Por MARTVS DAS CHAGAS - SUPERINTENDENTE DE DIREITOS HUMANOS DO ESTADO DO RIO DE JANEIRO

02/03/2014 às 06h00

Muitos são os casos de racismo e preconceito noticiados pela imprensa nos últimos dias.Um deles foi o do jogador de futebol Tinga do Cruzeiro: toda vez que dominava a bola, era saudado com urros, imitando macacos, pela torcida adversária em um jogo no Peru. Caso típico de racismo. Outros tantos casos vieram à tona e demonstraram que as denúncias e ações dos movimentos sociais em relação a práticas discriminatórias existentes no país estão mais vivas do que nunca.

O caso mais recente, envolvendo o ator Vinicius Romão, que foi confundido pela copeira Dalva da Costa com um ladrão, revela a face mais perversa do racismo. Aquela em que pessoas da mesma raça são levadas a ter medo e preconceito em relação ao outro. Este é o sucesso da ideologia racista. Ela penetra tão profundamente em todos os campos sociais, de forma a incutir, indistintamente, o vírus da desconfiança e do preconceito. O ator negro foi confundido com um ladrão, porque é este o papel que a sociedade lhe relega por sua condição de cor.
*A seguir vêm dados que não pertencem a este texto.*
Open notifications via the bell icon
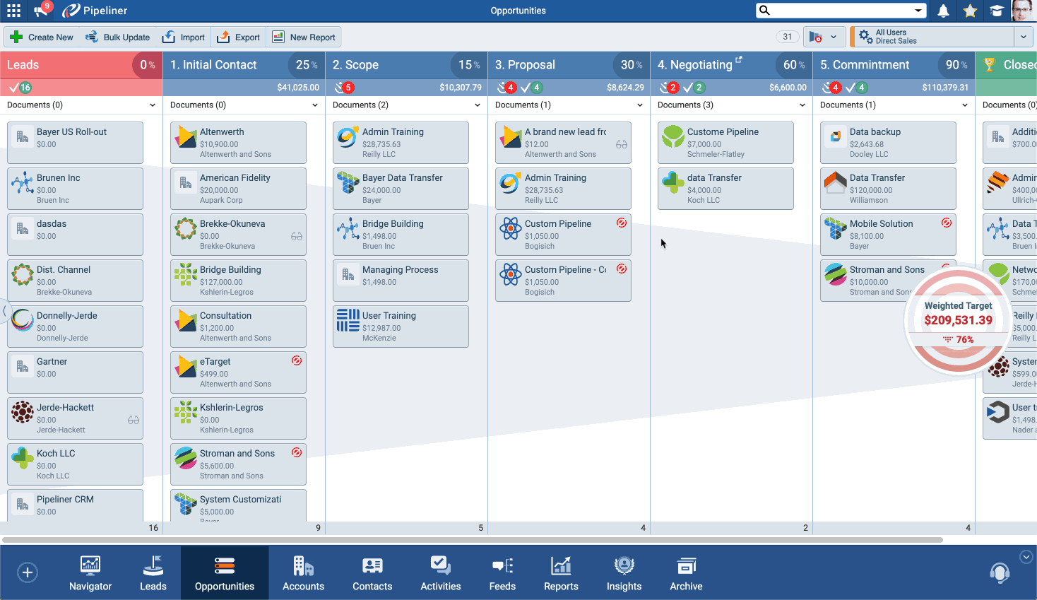The height and width of the screenshot is (600, 1037). [942, 11]
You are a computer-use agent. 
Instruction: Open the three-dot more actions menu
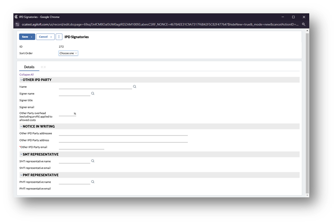pyautogui.click(x=59, y=37)
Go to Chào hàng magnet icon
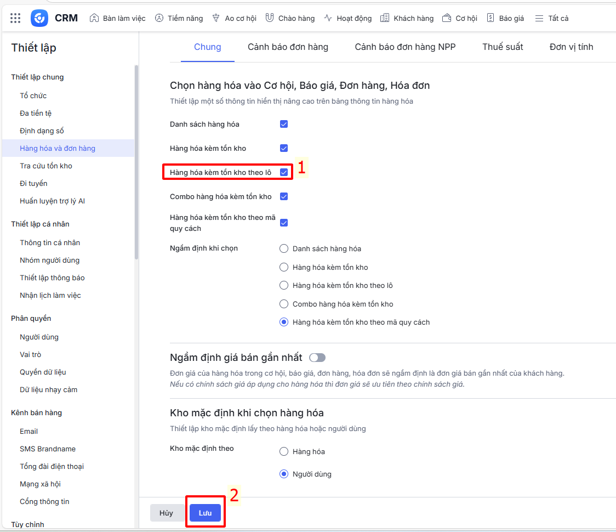The width and height of the screenshot is (616, 532). [270, 18]
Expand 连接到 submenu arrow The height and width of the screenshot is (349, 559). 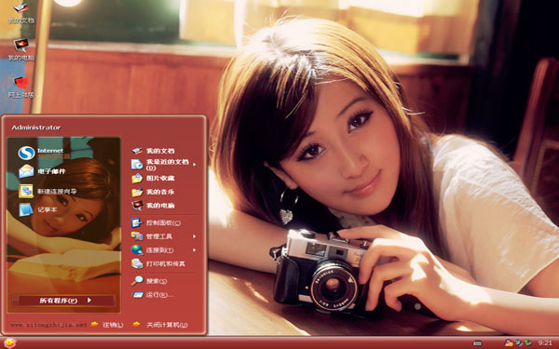click(x=195, y=250)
O antigo e surrado ditado usado pelas forças policiais brasileiras, em que se diz que negro parado é suspeito, e correndo é ladrão encontra eco no comportamento da sociedade brasileira e afeta diretamente a população negra, a ponto de ela incorporar e reproduzir este pensamento. O quadro se completa com a proliferação incessante desses estereótipos nos meios de comunicação, em especial nas telenovelas que, quando têm negros, estes são relegados a cumprir o papel de marginais, de pessoas com comportamento dito desviante ou trabalhadores da base da cadeia produtiva.

Então, para a copeira, que é negra, nada mais normal que chegar a sua casa após um exaustivo dia de trabalho e defrontar-se na televisão com um igual em situação degradante e de suspeita, pois é isso que retratam e é isso que ela incorpora. Ela reconheceu seu erro, voltou atrás, e o ator foi libertado, mas acabou sendo vítima e algoz do preconceito. Não custa reforçar que o racismo é uma ideologia em que um conjunto de pessoas, uma raça ou grupo étnico se julga superior a outrem por suas características físicas e intelectuais. Não foi isso o que aconteceu neste episódio, e sim a consagração do pensamento racista, que, de tão perverso, consegue fazer com que uma pessoa da mesma raça reproduza comportamento preconceituoso em relação a um próximo.

Nossa sociedade está inoculada com o vírus do racismo, e a cura para este mal só virá com a aceitação de que estamos doentes e precisamos nos tratar. Podemos começar com gestos pequenos, um deles é buscar não confundir racismo com preconceito.